|The cardboard castle in Ogden, Utah, that has|
some city officials up in arms.
He was going to throw them out or recycle the cardboard, of course, but first he decided he'd have a little fun.
Jeremy Trentelman built a giant castle out of the boxes, complete with a slide, trap door, tunnel and windows or his two young children, ages 3 and 2, reported the Salt Lake Tribune.
Trentelman said he was going to take the cardboard castle down soon. After all, cardboard isn't all that durable in the outdoors.
Now he's going to leave it up longer. Because Ogden City Code Enforcement swooped down quickly.
The enforcement officers said the castle constitutes "waste materials or junk," and he would have to take the castle down within 15 days or face $125 in fines.
"It was a great project for all of us to build, and now it's just fun watching them play in it, and watching their imagination run wild is just fantastic," Trentelman said.

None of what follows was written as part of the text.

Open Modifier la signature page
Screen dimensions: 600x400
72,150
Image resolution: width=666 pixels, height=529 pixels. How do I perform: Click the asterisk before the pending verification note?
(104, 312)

Trentelman said it's absurd that code enforcement acted so instantaneously, so he's going to keep the cardboard castle up longer, out of spite.
Like all code enforcement department's Ogden's is understandably worried about piles of materials that could pose fire, safety and health risks. Secondarily, they want to keep the city looking pretty.
Which all means there's good reason for most city zoning codes, in Ogden and everywhere else.
What gets me is when zoning officers strictly enforce city ordinances in a way that make no sense. Clearly, the Ogden cardboard castle wasn't going to be there forever. Maybe the city prefers children not play outside or use their imaginations.
Maybe code enforcers they feel they have to enforce the codes when they make no sense, because, after all, they do have to follow the law.
That's when you get stupid things like crackdowns on Little Free Libraries. Those are little kiosks that people put in front of their houses so people can voluntarily put books in, then take them out for awhile to read, then put back in the kiosk.
Nice thing, but code enforcers say those are structures. You can't have a fun little convenient little free library.
Some cities said they would allow the Little Free Libraries only if people pay for permits, and they can get the money to do that from local arts organizations, say these crack code enforcers.
Or as The Atlantic put it:
"We've constructed communities where one must obtain prior permission from agents of the state before freely sharing books with one's neighbors! And their proposed solution is to get scarce public arts funds to pay for the needless layer of bureaucracy being imposed on the thing already being done for free."
There've also been big crackdowns on people who dare to plant vegetable gardens in their front yards.
Apparently, your front lawn is supposed to be a useless expanse of wasteful grass, and not something that can provide food, and, if properly cared for, some beauty to a neighborhood.
In most of the enforcement of libraries, gardens and in the Ogden castle, action was prompted by an anonymous complaint. Apparently every neighborhood has at least one miserable killjoy who can't STAND to see anyone have any kind of fun, and in their wimpy, anonymous fashion, try to put a stop to it.